Problem statement: Below is a block of records. Copy every line in it that contains the word "computer".

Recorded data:
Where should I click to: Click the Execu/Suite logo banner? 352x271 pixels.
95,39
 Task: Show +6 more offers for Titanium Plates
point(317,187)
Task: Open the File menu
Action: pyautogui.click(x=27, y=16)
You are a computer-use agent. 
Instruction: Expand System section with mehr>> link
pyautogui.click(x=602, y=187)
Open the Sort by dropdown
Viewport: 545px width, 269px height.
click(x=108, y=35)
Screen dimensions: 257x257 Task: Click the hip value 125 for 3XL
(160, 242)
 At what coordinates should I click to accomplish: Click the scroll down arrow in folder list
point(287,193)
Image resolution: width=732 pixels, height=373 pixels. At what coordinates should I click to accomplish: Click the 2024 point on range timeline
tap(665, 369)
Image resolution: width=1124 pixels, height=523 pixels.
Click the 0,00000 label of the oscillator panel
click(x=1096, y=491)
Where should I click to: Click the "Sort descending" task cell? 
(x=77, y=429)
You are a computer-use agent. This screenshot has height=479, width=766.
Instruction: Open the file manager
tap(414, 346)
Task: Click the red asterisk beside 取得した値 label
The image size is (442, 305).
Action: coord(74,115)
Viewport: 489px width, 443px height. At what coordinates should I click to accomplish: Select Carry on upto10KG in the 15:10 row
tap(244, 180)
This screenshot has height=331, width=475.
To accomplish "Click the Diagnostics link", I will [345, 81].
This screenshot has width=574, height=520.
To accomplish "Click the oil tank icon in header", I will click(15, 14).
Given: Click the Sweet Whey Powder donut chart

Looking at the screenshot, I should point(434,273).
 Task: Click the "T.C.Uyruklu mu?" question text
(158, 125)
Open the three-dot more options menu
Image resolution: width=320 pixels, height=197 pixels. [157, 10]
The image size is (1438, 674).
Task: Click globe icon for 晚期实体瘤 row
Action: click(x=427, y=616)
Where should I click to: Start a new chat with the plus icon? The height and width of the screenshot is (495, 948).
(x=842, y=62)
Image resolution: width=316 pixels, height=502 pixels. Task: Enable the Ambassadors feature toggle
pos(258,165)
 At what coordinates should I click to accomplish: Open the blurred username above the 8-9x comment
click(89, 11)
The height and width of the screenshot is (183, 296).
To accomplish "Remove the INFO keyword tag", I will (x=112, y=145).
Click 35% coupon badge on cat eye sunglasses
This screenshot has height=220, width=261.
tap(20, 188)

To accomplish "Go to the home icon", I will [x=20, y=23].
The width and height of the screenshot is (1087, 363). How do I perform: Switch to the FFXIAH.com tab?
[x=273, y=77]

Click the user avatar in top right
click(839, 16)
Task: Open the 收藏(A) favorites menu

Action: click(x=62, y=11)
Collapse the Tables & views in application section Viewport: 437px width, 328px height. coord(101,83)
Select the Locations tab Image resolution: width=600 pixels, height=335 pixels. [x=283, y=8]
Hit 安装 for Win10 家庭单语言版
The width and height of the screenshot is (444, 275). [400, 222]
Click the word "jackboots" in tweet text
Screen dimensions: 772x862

Reply to the task:
You are a computer-use agent. 
You are a computer-use agent. This screenshot has height=479, width=766.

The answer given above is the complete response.